## TEXT PROVIDED
——
- Vin Diesel appeared on Jimmy Kimmel Live! last night, and greeted the show's host with an elbow bump rather than a handshake.
- He ended up ducking a question about how he's keeping clean and healthy with the rise of COVID-19, but his action speaks louder than words.
- His endorsement of an elbow bump as a greeting was also suggested—with a bit more insight and explanation—by a doctor on a BBC talk show.
Vin Diesel's most famous on-screen character, Dom Toretto from the Fast and Furious series, is well-known to have a drink of choice—a Corona beer. With the news around the rapidly-evolving COVID-19 situation, though, he appears to be leading by example when dealing with the similarly-named (but not at all related) coronavirus. On a Monday night appearance on Jimmy Kimmel Live! Diesel entered and greeted the host not with a handshake, but with an elbow bump.
"If they see you do it, it may catch on," the host told the movie star as soon as he sat down for their conversation. Kimmel goes on to ask Diesel about what he's doing to stay clean and healthy and avoid the sickness—and he actually totally ducks the question, instead echoing Kimmel's sentiment and saying "I belong to you guys!" before telling a story about filming a F9 fight scene. But his actions—bumping elbows rather than shaking hands—speak louder than his (lack of) words.
Kimmel has a good point in Diesel's leading by example. Someone can give good health advice all the want, but it's when people see someone they think of as larger than life—someone like Vin Diesel—they'll tend to follow by example, even if that person doesn't necessarily have much to orate about the subject.
Diesel's greeting audible is far from an isolated one. In fact, Dr Xand van Tulleken advocated for a number of behavior changes in an appearance on BBC Question Time, not shaking hands being one of them. "Not because it may in itself stop the spread enormously, but because it makes you think, when you walk into a room," he said, before referencing his present situation as a guest on a talk show. "We all just met backstage and I wouldn't shake anyone's hand, and it made it intensely awkward, and suddenly everyone was talking about coronavirus. I quite like that. Then you start to get out the alcohol gel."
——
## TO DO
Continue the article about Vin Diesel greeting Jimmy Kimmel with an elbow bump, picking up right after its final sentence.
——
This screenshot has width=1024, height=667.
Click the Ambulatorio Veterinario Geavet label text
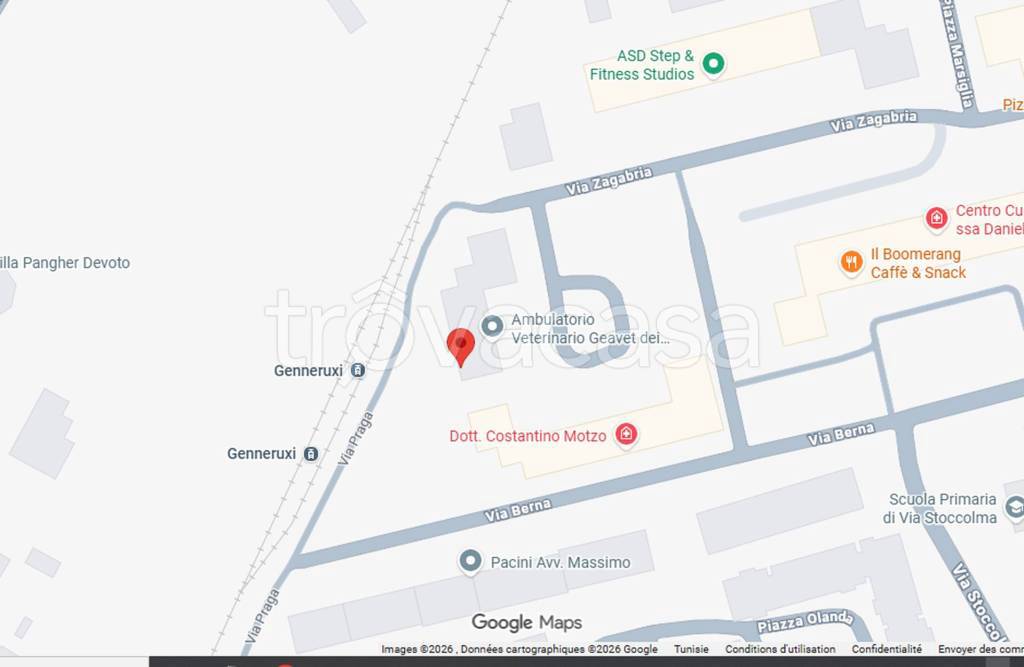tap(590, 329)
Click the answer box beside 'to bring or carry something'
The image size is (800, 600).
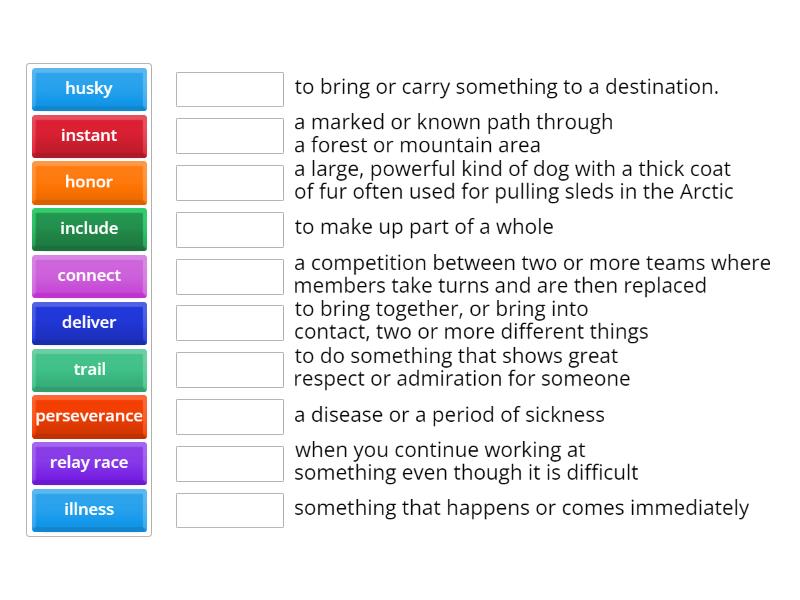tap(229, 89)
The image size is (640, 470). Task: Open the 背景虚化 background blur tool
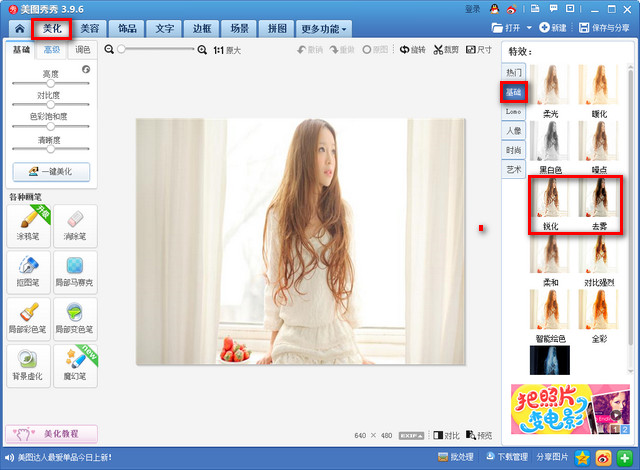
——
## ANSWER TO THE PROBLEM
He continued, stating other ways that people could greet one another without fully grasping someone else's fingers and palms in the way we typically do with a proper handshake. Among the suggestions: air kisses, a bow, a wave, a foot tap, a knuckle bump, but his favorite was the same as Diesel's—an elbow bump.
"All of that makes people conscious of hygeine," the doctor finished. "Everyone should be invested, and no one should panic."
“Every single person in the UK should be changing their behaviour today”— BBC Question Time (@bbcquestiontime) March 5, 2020
Doctor @xandvt says that hand washing is the most important thing we can do as a country to slow the spread of coronavirus #bbcqt pic.twitter.com/RRa5hSUilK
The elbow bump has been catching on in more official capacities as well. U.S. Surgeon General Jerome Adams was seen greeting Connecticut Governor Ned Lamont last week using this gesture, demonstrating himself how it should properly be done.
“We’re encouraging communities to think about the steps they can take to limit spread within communities to mitigate the effects of the virus,” he told reporters last week. “We should probably rethink the handshake for a while.”